In [2]:
import numpy as np

1. Benchmarks to test contiguousness - list, array, np array. Are Numpy arrays by default contiguous?

2. Numpy calls underlying C implementation

5. Call BLAS through numpy somehow?

In [3]:
# This creates an array without initializing it
a_numpy = np.empty((20000, 10000))

In [4]:
# As we can see, array is contiguous
np.info(a_numpy)

class:  ndarray
shape:  (20000, 10000)
strides:  (80000, 8)
itemsize:  8
aligned:  True
contiguous:  True
fortran:  False
data pointer: 0x280000000
byteorder:  little
byteswap:  False
type: float64


In [5]:
print("Size of a: ", a_numpy.nbytes / 1024 / 1024, " MB")
print("Nr bytes: ", a_numpy.nbytes)

Size of a:  1525.87890625  MB
Nr bytes:  1600000000


Why 160000000 bytes? Because we have float64 elements, and there's 200 million of them

<font color="red"> Interesting - Colab doesn't show memory is taken up so far, even though RAM should be mostly full </font>

Let's see how much more memory we're using

In [6]:
from scipy.stats import randint

In [7]:
# Generate random ints between 0-9000 (Uniform dist.)
# https://docs.scipy.org/doc/scipy/reference/generated/scipy.stats.randint.html
a_numpy = randint.rvs(low=0, high=9000, size=1000000)
a_list = list(a_numpy)

In [9]:
from pympler.asizeof import asizeof

print("Python list: Size in MB: ", asizeof(a_list) / 1024 / 1024)

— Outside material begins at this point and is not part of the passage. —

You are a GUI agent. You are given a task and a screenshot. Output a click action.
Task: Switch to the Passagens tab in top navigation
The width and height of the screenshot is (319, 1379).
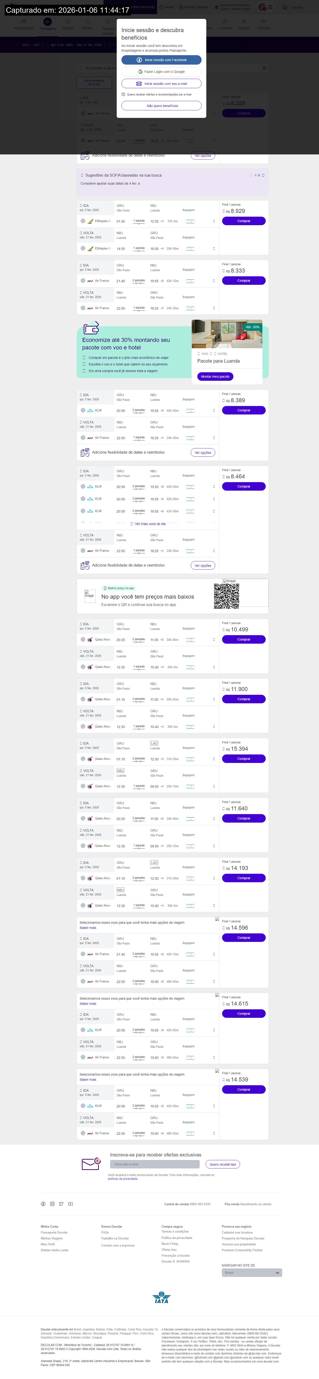(x=48, y=24)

Python list: Size in MB:  37.71116638183594


In [10]:
print("Numpy array: Size in MB: ", asizeof(a_numpy) / 1024 / 1024)

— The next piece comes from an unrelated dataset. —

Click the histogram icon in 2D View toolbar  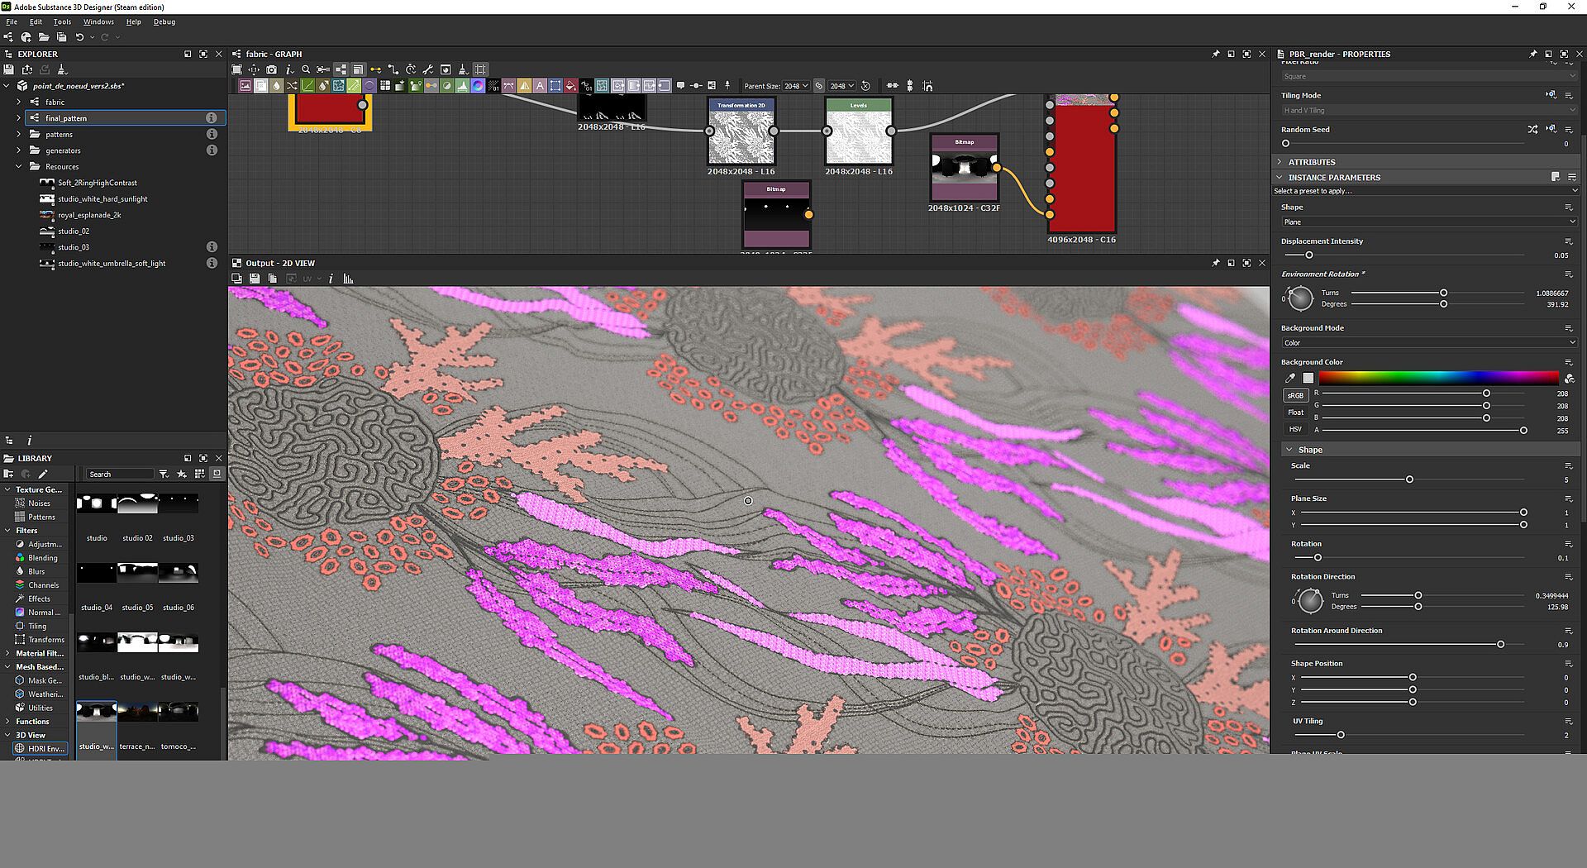click(x=348, y=279)
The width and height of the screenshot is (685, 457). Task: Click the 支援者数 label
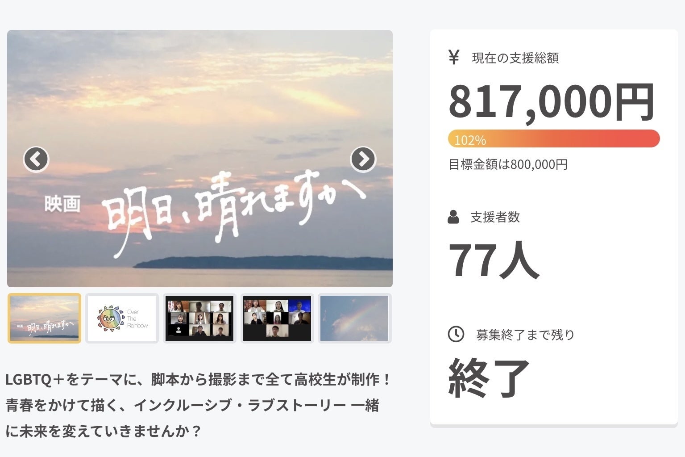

Numpy array: Size in MB:  7.6295166015625


<font color="orange">True. Found in [this post](https://medium.com/swlh/numpy-why-is-it-so-fast-8087f4da4d79)</font>

#### Testing bad code found [here](https://towardsdatascience.com/how-fast-numpy-really-is-e9111df44347)

In [34]:
import time

start_time = time.time()
count = 1000000000 # one billion

normalRange = range(count)
print(sum(normalRange))

print("Time taken: %s seconds" % (time.time() - start_time))

499999999500000000
Time taken: 8.36018705368042 seconds


In [35]:
import time
import numpy as np

start_time = time.time()
count = 1000000000 # one billion

numpyRange = np.arange(count)
print(numpyRange.sum())

print("Time taken: %s seconds" % (time.time() - start_time))

499999999500000000
Time taken: 1.2841331958770752 seconds


<font color="orange">But this makes the mistake of benchmarking more than just the Target function!!</font>

In [38]:
%%timeit

normalRange = range(count)

83 ns ± 0.0346 ns per loop (mean ± std. dev. of 7 runs, 10,000,000 loops each)


In [40]:
%%timeit

normalRange = np.arange(count)

835 ms ± 10 ms per loop (mean ± std. dev. of 7 runs, 1 loop each)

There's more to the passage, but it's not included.